可选的,所述机床识别信息包括:机床序列号信息与机床控制卡ID信息的一种或多种;所述机床关联信息包括:UUID信息、硬盘序列号信息、网卡地址信息、CPU型号信息、内存信息、用户名称信息、电脑名称信息、操作系统版本信息中的多种。
可选的,在所述接收待识别机床当前的N项相关信息前,还包括:
确定所述待识别机床是否存在机床识别信息:
若是,则接收所述待识别机床当前的N项相关信息;
若否,则停止接收所述待识别机床当前的N项相关信息。
可选的,在所述接收待识别机床当前的N项相关信息前,还包括:
确定所述待识别机床是否联网:
若是,则接收所述待识别机床当前的N项相关信息;
若否,则停止接收所述待识别机床当前的N项相关信息。
根据本发明的第二方面,提供了一种机床识别码的确定装置,应用于控制端,包括:
信息接收模块,用于接收待识别机床当前的N项相关信息,其中,所述N项相关信息包括:L项机床识别信息和N-L项机床关联信息,N为正整数,0≤L≤N;所述N项相关信息中,不同的相关信息对应属于不同的信息类型,且每项相关信息包含至少一条相关子信息;
参数获取模块,用于获取预设的不同信息类型的评估参数;所述评估参数与机床使用过程中对应信息类型的相关信息的稳定性以及对应信息类型的相关信息的重要程度相关联;
识别码确定模块,用于根据所述待识别机床的每一项相关信息、已确定的M个候选识别码、每个候选识别码所关联的相关信息,以及不同信息类型的评估参数,确定目标识别码;其中,M为大于或等于1的整数,每个候选识别码所关联的相关信息是对应的一个机床被记录在所述控制端的机床识别信息和/或机床关联信息;
识别码发送模块,用于将所述目标识别码关联至所述待识别机床,以使得所述待识别机床能够以所述目标识别码作为自身的识别码。
根据本发明的第三方面,提供了一种电子设备,包括处理器与存储器,
所述存储器,用于存储代码和相关数据;
所述处理器,用于执行所述存储器中的代码用以实现本发明第一方面及其可选方案涉及的机床识别码的确定方法。
根据本发明的第四方面,提供了一种存储介质,其上存储有计算机程序,该程序被处理器执行时实现本发明第一方面及其可选方案涉及的机床识别码的确定方法。
本发明提供的机床识别码的确定方法、装置、电子设备及存储介质,其中的机床识别码的确定方法中,预先定义了候选识别码与机床的相关信息的关联关系,而所关联的相关信息实际是机床被记录于控制端的机床识别信息和/或机床关联信息,所以,该关联关系实际体现了候选识别码与机床的对应关系,进而,针对于待识别机床,本发明能够找到已为其定义的候选标识码作为目标标识码。

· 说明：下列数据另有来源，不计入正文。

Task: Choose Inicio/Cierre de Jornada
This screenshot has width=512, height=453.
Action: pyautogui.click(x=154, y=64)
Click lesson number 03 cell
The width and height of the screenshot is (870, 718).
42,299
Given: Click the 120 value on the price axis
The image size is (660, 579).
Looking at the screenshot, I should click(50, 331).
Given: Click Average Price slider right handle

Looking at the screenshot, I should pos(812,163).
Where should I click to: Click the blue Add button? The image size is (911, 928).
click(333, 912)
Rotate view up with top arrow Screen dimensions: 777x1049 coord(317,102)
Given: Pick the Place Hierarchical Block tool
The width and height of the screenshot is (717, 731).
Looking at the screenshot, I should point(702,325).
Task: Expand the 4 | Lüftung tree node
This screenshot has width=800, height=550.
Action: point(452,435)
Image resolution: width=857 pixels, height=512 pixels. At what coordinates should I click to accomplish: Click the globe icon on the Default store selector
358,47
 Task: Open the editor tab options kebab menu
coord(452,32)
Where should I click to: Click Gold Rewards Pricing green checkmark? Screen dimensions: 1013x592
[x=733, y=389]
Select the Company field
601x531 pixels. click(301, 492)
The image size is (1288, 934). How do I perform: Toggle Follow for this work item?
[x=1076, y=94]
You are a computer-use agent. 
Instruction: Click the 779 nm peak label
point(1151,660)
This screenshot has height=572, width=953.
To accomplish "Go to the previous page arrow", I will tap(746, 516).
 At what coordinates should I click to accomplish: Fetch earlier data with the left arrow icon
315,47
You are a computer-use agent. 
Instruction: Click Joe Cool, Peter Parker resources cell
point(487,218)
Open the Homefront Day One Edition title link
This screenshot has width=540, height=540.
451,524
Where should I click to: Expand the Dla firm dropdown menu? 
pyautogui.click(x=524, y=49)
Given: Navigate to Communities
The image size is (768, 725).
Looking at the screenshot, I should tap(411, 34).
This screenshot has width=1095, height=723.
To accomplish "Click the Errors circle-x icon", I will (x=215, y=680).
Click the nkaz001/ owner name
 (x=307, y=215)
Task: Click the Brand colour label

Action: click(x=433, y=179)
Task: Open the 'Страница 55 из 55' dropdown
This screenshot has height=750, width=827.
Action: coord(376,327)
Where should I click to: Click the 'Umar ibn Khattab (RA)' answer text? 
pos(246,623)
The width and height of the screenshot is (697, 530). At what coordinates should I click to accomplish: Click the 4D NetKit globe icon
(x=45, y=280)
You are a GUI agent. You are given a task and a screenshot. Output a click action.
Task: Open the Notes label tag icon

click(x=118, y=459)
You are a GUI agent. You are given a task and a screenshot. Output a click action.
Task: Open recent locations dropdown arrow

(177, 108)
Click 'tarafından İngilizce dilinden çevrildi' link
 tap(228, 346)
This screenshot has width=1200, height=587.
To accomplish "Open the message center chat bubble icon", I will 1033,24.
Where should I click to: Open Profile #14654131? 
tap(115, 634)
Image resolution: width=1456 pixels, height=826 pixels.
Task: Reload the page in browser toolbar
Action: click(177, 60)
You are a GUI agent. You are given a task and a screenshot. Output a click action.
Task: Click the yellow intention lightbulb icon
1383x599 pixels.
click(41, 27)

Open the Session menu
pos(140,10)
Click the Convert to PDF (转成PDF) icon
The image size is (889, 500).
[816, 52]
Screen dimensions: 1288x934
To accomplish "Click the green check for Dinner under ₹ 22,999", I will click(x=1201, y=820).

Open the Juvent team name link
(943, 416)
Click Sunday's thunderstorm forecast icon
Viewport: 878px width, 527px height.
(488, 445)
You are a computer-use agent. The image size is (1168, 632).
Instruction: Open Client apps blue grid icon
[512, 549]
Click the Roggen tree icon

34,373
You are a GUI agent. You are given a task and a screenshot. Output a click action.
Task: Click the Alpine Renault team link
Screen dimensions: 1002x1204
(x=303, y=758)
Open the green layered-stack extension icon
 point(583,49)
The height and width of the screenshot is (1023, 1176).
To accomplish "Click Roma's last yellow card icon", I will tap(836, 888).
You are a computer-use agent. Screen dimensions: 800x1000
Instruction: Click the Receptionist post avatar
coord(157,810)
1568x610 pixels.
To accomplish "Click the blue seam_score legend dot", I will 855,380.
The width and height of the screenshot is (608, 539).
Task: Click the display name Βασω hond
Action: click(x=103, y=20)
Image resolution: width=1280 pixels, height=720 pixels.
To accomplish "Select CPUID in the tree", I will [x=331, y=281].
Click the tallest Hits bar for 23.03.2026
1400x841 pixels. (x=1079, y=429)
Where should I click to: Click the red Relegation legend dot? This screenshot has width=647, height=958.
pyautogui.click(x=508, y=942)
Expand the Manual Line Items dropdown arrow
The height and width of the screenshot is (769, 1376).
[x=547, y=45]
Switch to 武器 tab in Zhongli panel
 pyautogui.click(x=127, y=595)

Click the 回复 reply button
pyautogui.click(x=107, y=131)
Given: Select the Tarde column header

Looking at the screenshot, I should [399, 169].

本发明中,由于机床所使用的标识码是控制端定义、找到并发给机床的目标识别码,且目标识别码并不是机床的相关信息本身(例如并非控制卡的编号),基于该识别码,当机床与控制端交互时,控制端能够唯一识别出机床,有效保障了识别的准确性。
进一步的,由于机床的相关信息可能会发生变化,进而,控制端所记录的相关信息与机床所反馈的当前的相关信息可能不同,这就会导致控制端无法找到准确的目标识别码或根本无法找到目标识别码的情形。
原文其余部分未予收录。